TO DO:
Transcribe the material from its first line onward, ending with the line that contains "You are a computer-use agent. The image" and adding nothing beyond it.
▼▼▼
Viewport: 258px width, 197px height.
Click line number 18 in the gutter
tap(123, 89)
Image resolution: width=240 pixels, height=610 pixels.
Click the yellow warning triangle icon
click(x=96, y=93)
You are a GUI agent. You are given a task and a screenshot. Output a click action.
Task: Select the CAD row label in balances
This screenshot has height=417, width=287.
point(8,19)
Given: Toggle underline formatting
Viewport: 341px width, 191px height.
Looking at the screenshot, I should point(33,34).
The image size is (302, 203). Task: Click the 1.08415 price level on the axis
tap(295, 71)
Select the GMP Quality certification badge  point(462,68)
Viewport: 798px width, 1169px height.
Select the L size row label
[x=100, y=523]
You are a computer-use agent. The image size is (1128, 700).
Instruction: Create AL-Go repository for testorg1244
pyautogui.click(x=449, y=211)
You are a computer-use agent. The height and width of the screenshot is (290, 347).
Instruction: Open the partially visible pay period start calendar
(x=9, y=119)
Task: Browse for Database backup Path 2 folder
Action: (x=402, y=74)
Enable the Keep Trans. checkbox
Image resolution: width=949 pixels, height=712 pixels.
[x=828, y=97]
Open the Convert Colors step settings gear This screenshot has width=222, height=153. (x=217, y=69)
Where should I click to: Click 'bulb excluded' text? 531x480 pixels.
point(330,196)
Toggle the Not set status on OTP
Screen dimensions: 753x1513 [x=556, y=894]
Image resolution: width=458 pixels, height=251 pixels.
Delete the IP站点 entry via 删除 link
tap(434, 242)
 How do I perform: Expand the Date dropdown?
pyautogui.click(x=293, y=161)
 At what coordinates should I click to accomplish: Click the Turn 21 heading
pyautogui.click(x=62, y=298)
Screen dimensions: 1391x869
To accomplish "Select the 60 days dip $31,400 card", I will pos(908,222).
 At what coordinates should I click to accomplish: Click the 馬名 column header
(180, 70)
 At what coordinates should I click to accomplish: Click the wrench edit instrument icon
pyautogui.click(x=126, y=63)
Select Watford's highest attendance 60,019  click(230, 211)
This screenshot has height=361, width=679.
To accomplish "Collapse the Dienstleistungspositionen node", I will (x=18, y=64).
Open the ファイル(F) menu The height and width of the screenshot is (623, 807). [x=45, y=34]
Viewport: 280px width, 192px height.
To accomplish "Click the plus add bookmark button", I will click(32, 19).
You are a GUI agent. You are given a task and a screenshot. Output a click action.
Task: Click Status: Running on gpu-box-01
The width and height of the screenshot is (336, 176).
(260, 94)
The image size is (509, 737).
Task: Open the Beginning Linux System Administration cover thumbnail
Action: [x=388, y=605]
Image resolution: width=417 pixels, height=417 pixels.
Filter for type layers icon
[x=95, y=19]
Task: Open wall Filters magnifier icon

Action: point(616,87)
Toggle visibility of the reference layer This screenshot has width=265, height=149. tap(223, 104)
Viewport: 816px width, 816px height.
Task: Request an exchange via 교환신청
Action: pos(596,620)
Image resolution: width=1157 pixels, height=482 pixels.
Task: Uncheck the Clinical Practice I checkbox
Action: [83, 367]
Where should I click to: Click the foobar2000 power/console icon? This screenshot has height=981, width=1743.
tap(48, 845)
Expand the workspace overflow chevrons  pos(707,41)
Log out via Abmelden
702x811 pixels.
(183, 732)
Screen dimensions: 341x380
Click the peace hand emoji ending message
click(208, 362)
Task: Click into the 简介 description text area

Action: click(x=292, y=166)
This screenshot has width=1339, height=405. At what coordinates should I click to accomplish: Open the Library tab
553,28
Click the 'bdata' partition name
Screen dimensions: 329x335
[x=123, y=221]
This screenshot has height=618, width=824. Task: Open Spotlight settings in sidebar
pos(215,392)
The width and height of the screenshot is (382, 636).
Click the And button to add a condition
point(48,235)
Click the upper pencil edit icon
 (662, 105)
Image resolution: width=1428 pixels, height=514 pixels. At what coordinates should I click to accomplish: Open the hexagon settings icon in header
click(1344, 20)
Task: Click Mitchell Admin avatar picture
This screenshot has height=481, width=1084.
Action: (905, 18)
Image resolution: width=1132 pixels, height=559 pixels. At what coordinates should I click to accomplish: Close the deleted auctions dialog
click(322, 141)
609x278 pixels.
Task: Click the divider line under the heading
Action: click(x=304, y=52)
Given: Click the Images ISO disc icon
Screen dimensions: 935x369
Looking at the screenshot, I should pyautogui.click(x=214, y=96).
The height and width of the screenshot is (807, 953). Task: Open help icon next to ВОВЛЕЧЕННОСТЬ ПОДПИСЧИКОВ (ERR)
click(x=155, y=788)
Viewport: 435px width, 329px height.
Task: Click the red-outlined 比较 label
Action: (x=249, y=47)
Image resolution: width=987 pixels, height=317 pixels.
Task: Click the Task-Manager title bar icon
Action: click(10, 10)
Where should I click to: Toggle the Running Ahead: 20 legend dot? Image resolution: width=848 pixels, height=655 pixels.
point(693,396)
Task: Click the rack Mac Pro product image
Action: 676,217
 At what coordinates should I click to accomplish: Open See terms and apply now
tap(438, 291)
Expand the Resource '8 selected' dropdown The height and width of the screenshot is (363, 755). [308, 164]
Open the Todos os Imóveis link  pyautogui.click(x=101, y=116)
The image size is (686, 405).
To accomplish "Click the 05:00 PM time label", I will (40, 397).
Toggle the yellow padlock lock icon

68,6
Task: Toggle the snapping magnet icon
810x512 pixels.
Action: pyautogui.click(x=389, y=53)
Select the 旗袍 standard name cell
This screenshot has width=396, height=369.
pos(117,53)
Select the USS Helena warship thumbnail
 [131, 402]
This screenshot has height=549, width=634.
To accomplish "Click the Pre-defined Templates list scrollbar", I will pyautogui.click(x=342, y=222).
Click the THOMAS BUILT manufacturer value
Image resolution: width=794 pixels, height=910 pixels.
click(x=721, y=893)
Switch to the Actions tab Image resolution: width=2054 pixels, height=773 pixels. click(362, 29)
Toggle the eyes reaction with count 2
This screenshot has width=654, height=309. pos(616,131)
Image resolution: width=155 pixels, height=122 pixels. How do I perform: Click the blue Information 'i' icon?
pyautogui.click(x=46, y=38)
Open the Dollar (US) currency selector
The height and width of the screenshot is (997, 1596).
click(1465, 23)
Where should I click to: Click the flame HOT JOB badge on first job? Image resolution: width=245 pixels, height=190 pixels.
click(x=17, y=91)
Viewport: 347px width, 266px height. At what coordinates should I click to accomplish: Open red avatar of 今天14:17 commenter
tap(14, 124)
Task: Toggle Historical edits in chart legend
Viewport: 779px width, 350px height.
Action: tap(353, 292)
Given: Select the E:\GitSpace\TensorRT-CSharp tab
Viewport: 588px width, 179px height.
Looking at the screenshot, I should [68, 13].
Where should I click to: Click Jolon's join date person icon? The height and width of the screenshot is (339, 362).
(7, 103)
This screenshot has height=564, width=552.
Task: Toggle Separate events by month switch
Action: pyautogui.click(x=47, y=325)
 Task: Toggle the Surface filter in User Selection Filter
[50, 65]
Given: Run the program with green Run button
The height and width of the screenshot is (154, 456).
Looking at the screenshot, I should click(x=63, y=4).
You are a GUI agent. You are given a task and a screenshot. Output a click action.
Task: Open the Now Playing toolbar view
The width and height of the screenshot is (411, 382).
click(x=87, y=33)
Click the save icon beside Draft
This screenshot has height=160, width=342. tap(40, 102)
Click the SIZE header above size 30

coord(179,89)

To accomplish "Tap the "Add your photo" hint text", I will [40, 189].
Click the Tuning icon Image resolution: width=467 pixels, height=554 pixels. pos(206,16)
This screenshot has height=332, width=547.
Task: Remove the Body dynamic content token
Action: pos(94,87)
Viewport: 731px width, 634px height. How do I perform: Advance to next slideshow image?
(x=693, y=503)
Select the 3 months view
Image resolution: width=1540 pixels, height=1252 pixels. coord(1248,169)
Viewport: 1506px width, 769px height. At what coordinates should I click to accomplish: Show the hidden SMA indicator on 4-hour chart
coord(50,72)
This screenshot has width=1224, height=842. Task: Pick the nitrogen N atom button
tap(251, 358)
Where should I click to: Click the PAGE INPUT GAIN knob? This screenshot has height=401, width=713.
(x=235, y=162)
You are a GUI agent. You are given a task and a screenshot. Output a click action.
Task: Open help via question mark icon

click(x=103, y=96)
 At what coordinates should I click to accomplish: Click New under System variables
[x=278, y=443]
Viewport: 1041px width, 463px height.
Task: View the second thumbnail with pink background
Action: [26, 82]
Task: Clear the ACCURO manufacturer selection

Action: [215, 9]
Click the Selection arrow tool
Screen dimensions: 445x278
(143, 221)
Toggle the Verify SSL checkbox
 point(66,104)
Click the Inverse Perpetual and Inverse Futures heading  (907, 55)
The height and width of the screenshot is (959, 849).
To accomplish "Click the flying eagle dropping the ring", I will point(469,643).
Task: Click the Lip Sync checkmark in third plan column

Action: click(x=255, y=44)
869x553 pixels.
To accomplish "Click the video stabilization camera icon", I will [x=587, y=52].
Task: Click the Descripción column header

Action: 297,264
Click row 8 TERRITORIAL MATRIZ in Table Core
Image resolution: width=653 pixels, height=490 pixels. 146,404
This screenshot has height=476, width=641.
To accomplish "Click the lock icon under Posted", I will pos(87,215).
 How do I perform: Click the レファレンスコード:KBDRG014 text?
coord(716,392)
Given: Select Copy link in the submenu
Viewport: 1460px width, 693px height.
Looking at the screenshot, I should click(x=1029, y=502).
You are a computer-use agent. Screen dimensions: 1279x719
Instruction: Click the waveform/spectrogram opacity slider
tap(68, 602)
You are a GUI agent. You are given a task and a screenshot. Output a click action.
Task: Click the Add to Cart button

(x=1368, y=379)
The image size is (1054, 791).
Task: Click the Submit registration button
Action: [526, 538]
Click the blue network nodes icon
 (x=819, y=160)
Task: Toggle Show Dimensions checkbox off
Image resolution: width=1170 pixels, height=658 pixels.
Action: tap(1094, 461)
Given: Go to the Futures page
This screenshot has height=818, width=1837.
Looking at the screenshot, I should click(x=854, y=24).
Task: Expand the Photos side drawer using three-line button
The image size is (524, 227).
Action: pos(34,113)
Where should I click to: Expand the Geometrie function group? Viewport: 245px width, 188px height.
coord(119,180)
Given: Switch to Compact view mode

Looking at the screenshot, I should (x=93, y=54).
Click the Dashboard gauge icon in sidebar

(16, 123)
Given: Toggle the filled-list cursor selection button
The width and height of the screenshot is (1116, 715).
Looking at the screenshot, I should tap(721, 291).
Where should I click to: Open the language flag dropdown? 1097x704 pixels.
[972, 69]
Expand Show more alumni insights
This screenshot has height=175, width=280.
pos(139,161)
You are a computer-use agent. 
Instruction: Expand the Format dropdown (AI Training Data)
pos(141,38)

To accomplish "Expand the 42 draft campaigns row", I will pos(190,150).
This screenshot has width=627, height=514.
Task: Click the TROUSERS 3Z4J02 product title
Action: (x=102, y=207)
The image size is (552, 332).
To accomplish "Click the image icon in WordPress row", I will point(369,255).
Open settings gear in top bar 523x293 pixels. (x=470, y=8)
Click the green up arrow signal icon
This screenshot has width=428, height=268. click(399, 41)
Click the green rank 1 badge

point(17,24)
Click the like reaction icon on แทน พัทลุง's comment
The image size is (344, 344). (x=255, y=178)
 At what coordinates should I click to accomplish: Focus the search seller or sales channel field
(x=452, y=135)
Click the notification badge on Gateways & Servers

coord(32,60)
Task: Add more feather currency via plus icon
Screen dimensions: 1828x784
▲▲▲
RESULT BELOW:
Viewport: 258px width, 197px height.
Click line number 18 in the gutter
tap(123, 89)
Image resolution: width=240 pixels, height=610 pixels.
Click the yellow warning triangle icon
click(x=96, y=93)
You are a GUI agent. You are given a task and a screenshot. Output a click action.
Task: Select the CAD row label in balances
This screenshot has height=417, width=287.
point(8,19)
Given: Toggle underline formatting
Viewport: 341px width, 191px height.
Looking at the screenshot, I should point(33,34).
The image size is (302, 203). Task: Click the 1.08415 price level on the axis
tap(295, 71)
Select the GMP Quality certification badge  point(462,68)
Viewport: 798px width, 1169px height.
Select the L size row label
[x=100, y=523]
You are a computer-use agent. The image size is (1128, 700).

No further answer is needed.